Records drawn from a dataset
■ ■ ■ ■ ■ ■ ■
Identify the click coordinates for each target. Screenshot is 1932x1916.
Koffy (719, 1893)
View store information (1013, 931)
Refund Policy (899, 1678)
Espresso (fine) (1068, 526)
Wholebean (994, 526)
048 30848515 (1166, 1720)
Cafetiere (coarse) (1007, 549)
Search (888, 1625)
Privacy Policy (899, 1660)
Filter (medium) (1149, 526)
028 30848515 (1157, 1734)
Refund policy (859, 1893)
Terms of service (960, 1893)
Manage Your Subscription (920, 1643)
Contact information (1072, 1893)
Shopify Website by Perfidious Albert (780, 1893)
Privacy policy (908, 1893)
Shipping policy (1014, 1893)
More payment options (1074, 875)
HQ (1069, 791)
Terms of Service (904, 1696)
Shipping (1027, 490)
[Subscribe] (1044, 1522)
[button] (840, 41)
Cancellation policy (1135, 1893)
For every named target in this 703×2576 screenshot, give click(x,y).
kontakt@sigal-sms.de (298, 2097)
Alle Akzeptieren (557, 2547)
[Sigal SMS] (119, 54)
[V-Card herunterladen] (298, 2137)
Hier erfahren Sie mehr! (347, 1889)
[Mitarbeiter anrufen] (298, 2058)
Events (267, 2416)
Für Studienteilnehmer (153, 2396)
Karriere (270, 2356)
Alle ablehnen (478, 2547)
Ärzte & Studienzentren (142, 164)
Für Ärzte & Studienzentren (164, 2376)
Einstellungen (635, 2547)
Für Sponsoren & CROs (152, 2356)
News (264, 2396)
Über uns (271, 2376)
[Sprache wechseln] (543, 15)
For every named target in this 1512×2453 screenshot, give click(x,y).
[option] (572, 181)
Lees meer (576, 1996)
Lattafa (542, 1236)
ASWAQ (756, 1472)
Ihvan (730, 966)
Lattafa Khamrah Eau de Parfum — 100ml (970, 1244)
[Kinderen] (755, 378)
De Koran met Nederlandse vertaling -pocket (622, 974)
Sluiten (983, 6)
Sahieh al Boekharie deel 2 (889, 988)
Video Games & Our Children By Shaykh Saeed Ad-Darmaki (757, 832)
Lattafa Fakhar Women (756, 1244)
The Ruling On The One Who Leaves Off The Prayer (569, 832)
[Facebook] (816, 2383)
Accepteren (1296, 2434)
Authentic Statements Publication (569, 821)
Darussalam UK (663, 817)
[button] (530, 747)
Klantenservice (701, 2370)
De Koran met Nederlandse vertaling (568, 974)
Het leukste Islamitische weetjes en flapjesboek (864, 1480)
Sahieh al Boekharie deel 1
■ ■ ■ ■ ■ ■ ■
# [WHAT YOU SHOULD DO]
A verbatim copy of every entry is needed.

# [YOUR RESPONSE]
Identify the click coordinates for each target. Screenshot is 1932x1916.
Koffy (719, 1893)
View store information (1013, 931)
Refund Policy (899, 1678)
Espresso (fine) (1068, 526)
Wholebean (994, 526)
048 30848515 (1166, 1720)
Cafetiere (coarse) (1007, 549)
Search (888, 1625)
Privacy Policy (899, 1660)
Filter (medium) (1149, 526)
028 30848515 (1157, 1734)
Refund policy (859, 1893)
Terms of service (960, 1893)
Manage Your Subscription (920, 1643)
Contact information (1072, 1893)
Shopify Website by Perfidious Albert (780, 1893)
Privacy policy (908, 1893)
Shipping policy (1014, 1893)
More payment options (1074, 875)
HQ (1069, 791)
Terms of Service (904, 1696)
Shipping (1027, 490)
[Subscribe] (1044, 1522)
[button] (840, 41)
Cancellation policy (1135, 1893)
For every named target in this 703×2576 screenshot, give click(x,y).
kontakt@sigal-sms.de (298, 2097)
Alle Akzeptieren (557, 2547)
[Sigal SMS] (119, 54)
[V-Card herunterladen] (298, 2137)
Hier erfahren Sie mehr! (347, 1889)
[Mitarbeiter anrufen] (298, 2058)
Events (267, 2416)
Für Studienteilnehmer (153, 2396)
Karriere (270, 2356)
Alle ablehnen (478, 2547)
Ärzte & Studienzentren (142, 164)
Für Ärzte & Studienzentren (164, 2376)
Einstellungen (635, 2547)
Für Sponsoren & CROs (152, 2356)
News (264, 2396)
Über uns (271, 2376)
[Sprache wechseln] (543, 15)
For every named target in this 1512×2453 screenshot, give click(x,y).
[option] (572, 181)
Lees meer (576, 1996)
Lattafa (542, 1236)
ASWAQ (756, 1472)
Ihvan (730, 966)
Lattafa Khamrah Eau de Parfum — 100ml (970, 1244)
[Kinderen] (755, 378)
De Koran met Nederlandse vertaling -pocket (622, 974)
Sluiten (983, 6)
Sahieh al Boekharie deel 2 (889, 988)
Video Games & Our Children By Shaykh Saeed Ad-Darmaki (757, 832)
Lattafa Fakhar Women (756, 1244)
The Ruling On The One Who Leaves Off The Prayer (569, 832)
[Facebook] (816, 2383)
Accepteren (1296, 2434)
Authentic Statements Publication (569, 821)
Darussalam UK (663, 817)
[button] (530, 747)
Klantenservice (701, 2370)
De Koran met Nederlandse vertaling (568, 974)
Het leukste Islamitische weetjes en flapjesboek (864, 1480)
Sahieh al Boekharie deel 1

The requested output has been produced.